It seems to me like Webpack is going to need functionality for compiling CommonJS and other formats to ES Modules, am I correct? I've been diving deep into this for the past few days. It seems like the whole world has traditionally been compiling from other formats to CommonJS. There is a popular babel plugin that does this. That problem seems to have been solved quite well by the community. But we need to go the other way, from CommonJS (or other formats) to ES Modules.
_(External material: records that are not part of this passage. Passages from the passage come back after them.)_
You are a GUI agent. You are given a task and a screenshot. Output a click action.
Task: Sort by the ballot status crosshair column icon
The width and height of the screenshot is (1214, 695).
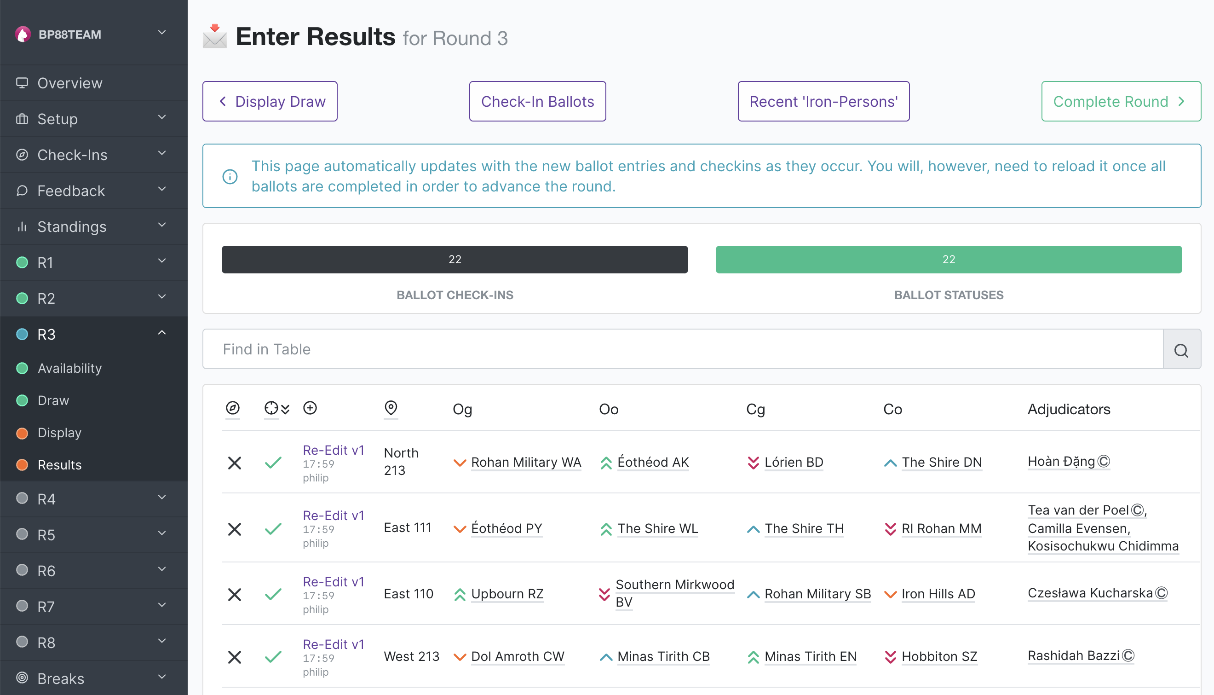click(271, 408)
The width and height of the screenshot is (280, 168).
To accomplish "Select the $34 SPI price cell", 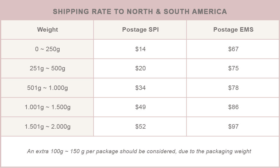I will 140,88.
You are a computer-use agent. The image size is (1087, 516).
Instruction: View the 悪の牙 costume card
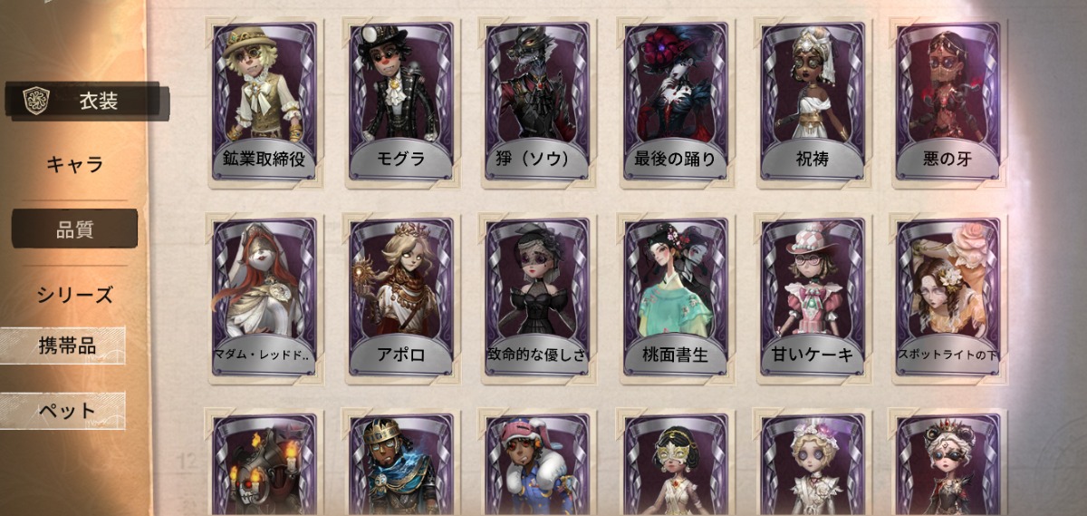pyautogui.click(x=948, y=102)
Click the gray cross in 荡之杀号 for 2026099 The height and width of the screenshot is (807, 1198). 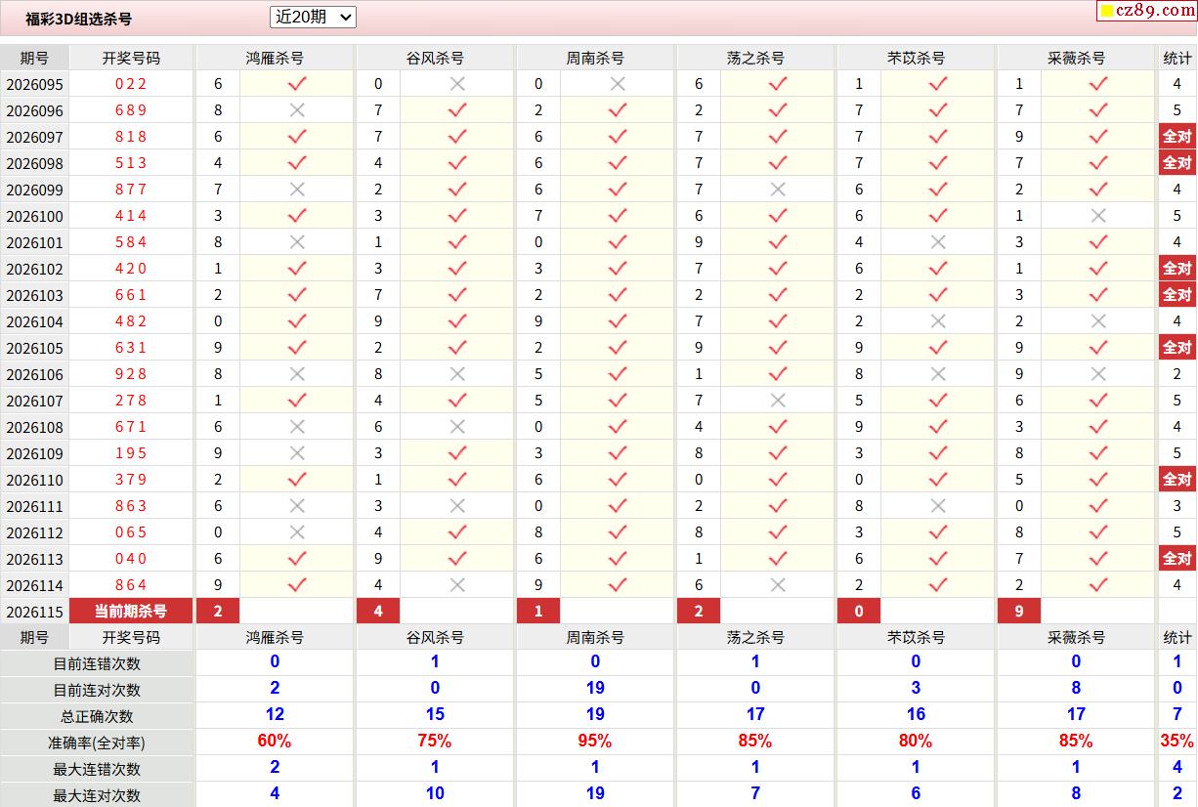pyautogui.click(x=778, y=190)
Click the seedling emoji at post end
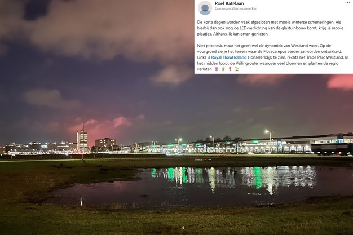Viewport: 353px width, 235px height. point(237,69)
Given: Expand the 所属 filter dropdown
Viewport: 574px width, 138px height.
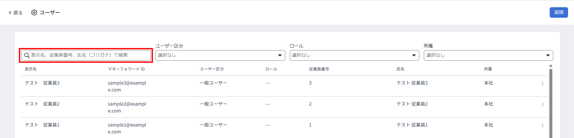Looking at the screenshot, I should [x=488, y=55].
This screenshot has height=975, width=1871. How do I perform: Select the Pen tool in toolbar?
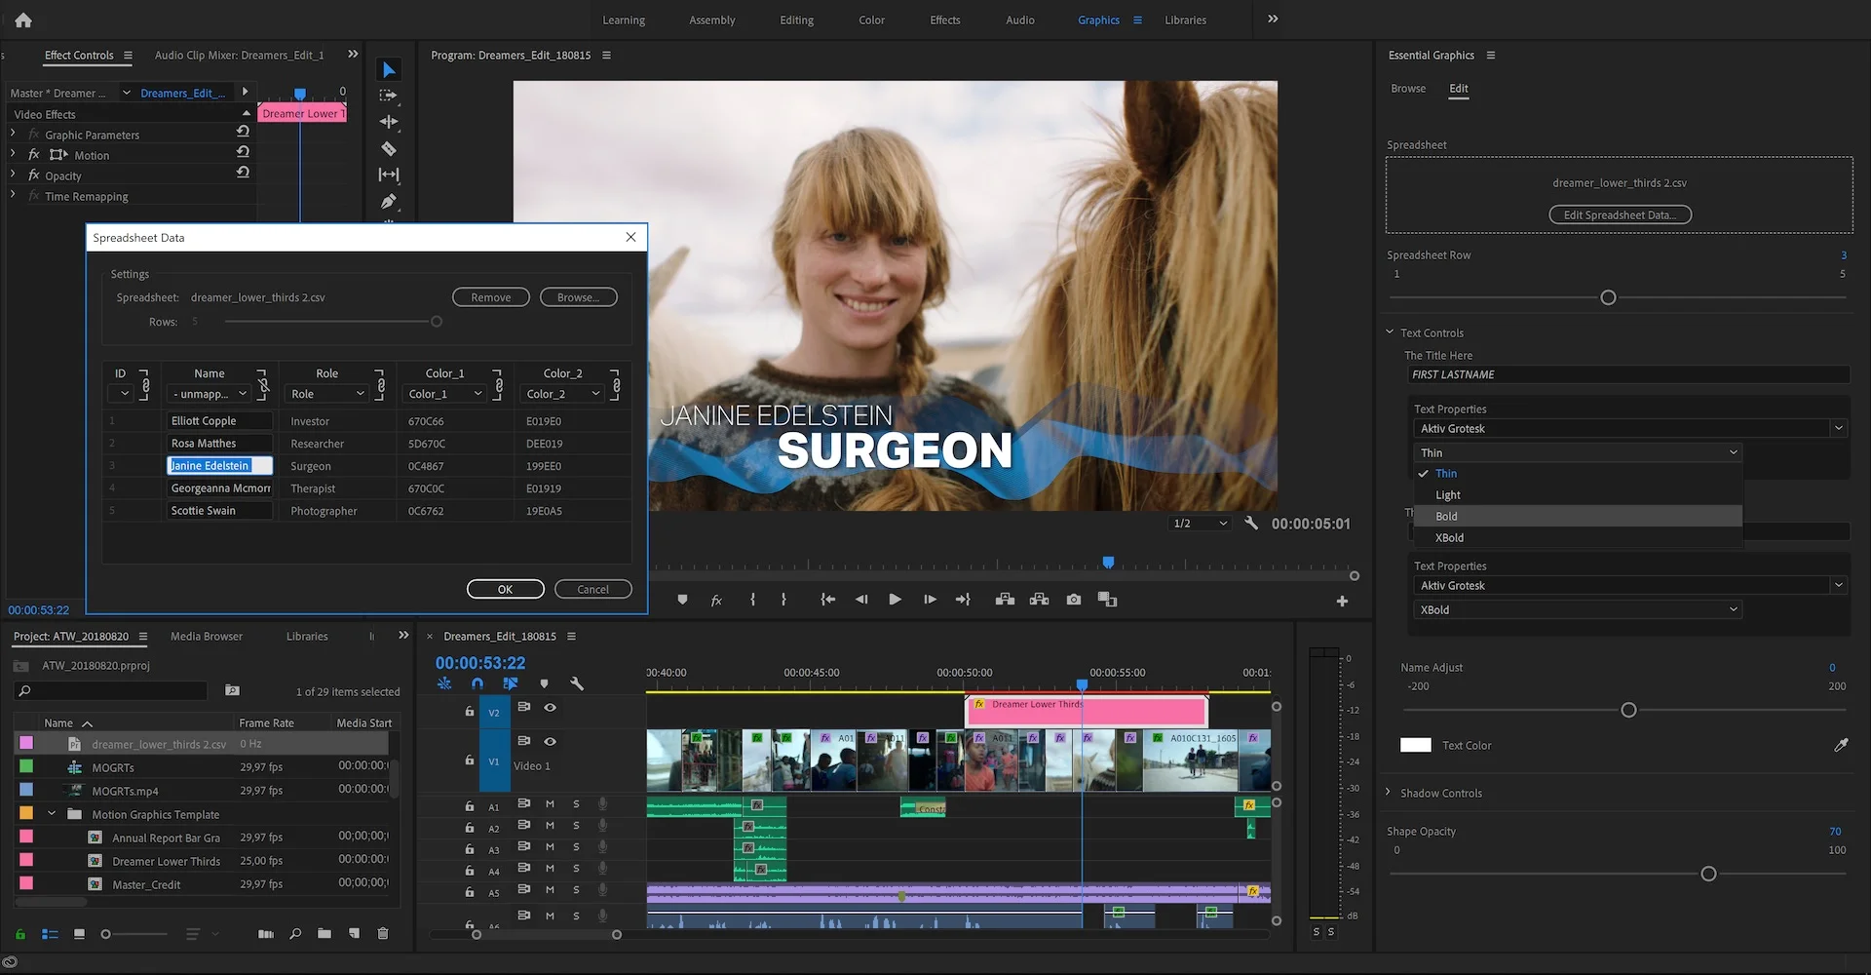[x=389, y=202]
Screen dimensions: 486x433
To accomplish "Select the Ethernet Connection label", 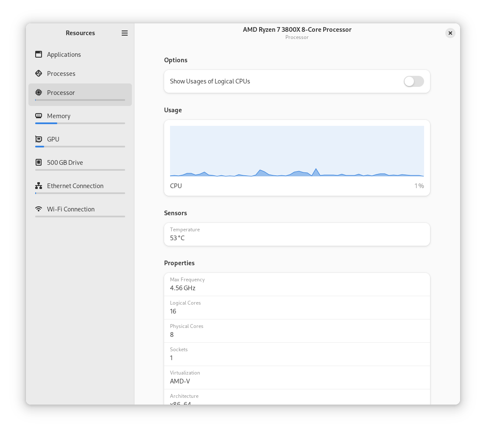I will pos(75,186).
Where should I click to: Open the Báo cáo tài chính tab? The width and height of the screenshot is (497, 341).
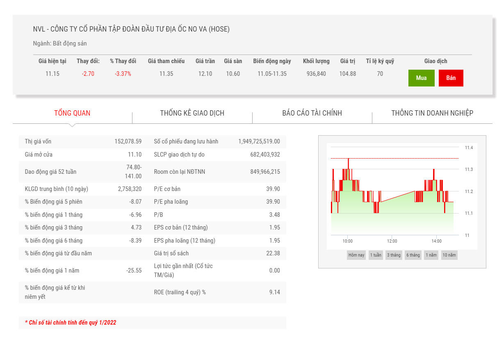click(312, 113)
I'm not sure how much compilation/transpilation Webpack does itself, but that might be outside of its scope. Perhaps a Babel plugin would be the best choice here. Then the functionality could be leveraged by all libraries that need to go from CommonJS -> ES Modules. There is some prior art:

Basic Babel plugin for going from CommonJS -> ES Modules (basic, I've already run into a few blocking bugs, no community): https://www.npmjs.com/package/babel-plugin-transform-commonjs-es2015-modules

Advanced Rollup plugin for going from CommonJS -> ES Modules (seems very popular, most likely works very well, not very portable outside of Rollup. Might be easy to integrate within Webpack if Webpack has Rollup integration): https://github.com/rollup/rollup-plugin-commonjs

As I see it, this functionality should be created independent of Webpack and then incorporated as a dependency, through either a Bable plugin (most ideal), or perhaps a Rollup plugin (already implemented, might need to finagle).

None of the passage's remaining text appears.